About 5,000 Reasons to Read Jean-Philippe Toussaint

That’s roughly what you’ll find in Tom McCarthy’s excellent LRB essay on the author. Placing Toussaint into the context of post-nouveaux roman authors (though McCarthy notes that Toussaint claims to find Robbe-Grillet unreadable), he offers excellent readings of most of Toussaint’s works, including untranslated ones:

Born in 1957, Toussaint was out of the blocks quickly: by the age of 35 he’d published four novels. It’s the last of these, the so far untranslated La Réticence, which most blatantly betrays his generation’s haunting by its predecessor. With its setting in an off-season fishing village, its quasi-repeating narrative loops that see an eminently unreliable narrator trace and retrace circuits through the corridors of a hotel or to and from the house of an absent friend-cum-rival whom he may or may not have murdered, its obsessive attention to surfaces and objects, or the geometric pulsing of a lighthouse’s ‘cône fulgurant de clarté’ through the black night, over and over – in all these aspects, the book reads like an apprentice’s studied emulation of Robbe-Grillet’s masterpiece The Voyeur. The paradox is that, when La Réticence came out in 1991, Toussaint had already published three well-received, quite differently styled books: The Bathroom, Monsieur and Camera.
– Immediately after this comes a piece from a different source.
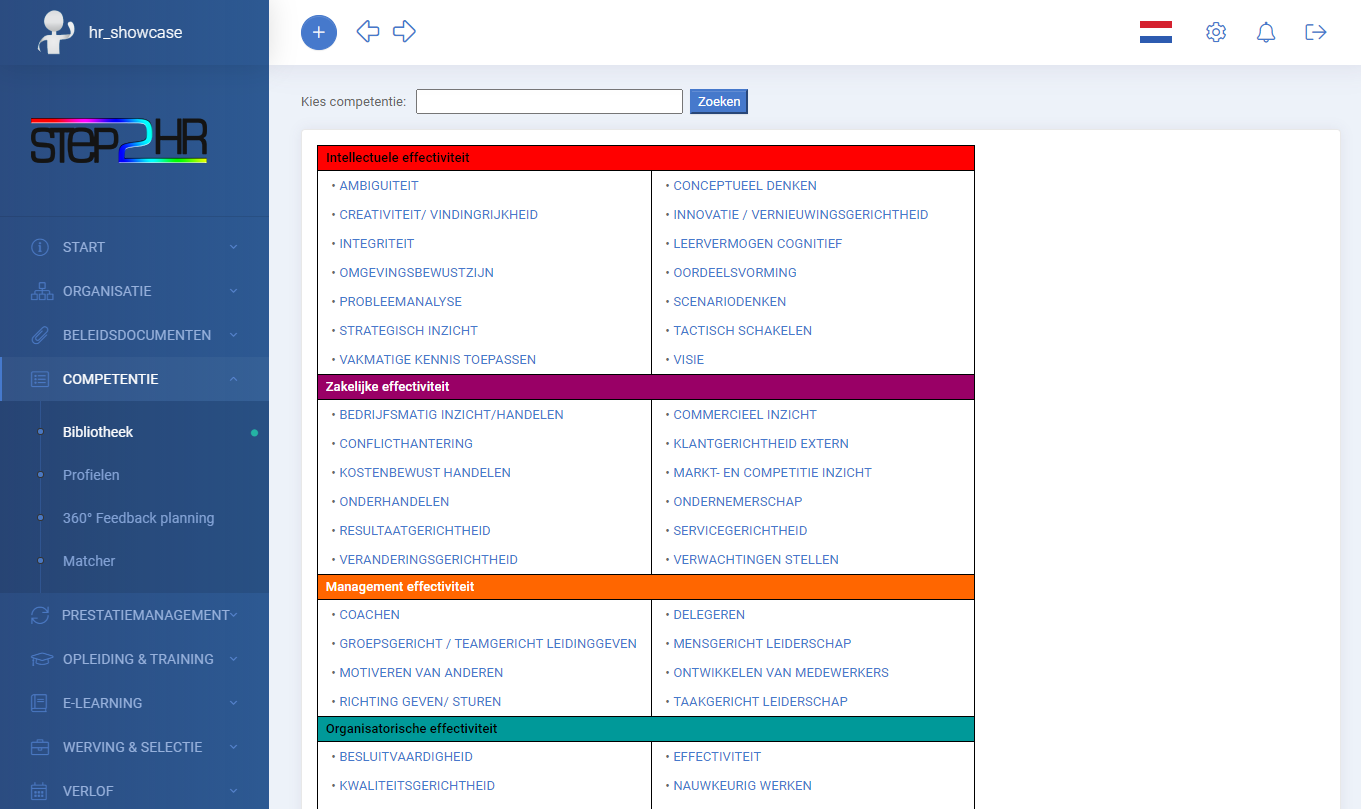Open the 360° Feedback planning page
1361x809 pixels.
click(138, 518)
It’s almost as though, having successfully completed the first stretch of his career, he decided to go back and write a hommage or pastiche, a finger exercise to reassure himself that he could ‘do’, straight-up, a genre that he’d been transforming from the get-go.

And when you’re done with that, read TQC’s interview with Toussaint, as well as reviews of Running Away and Monsieur.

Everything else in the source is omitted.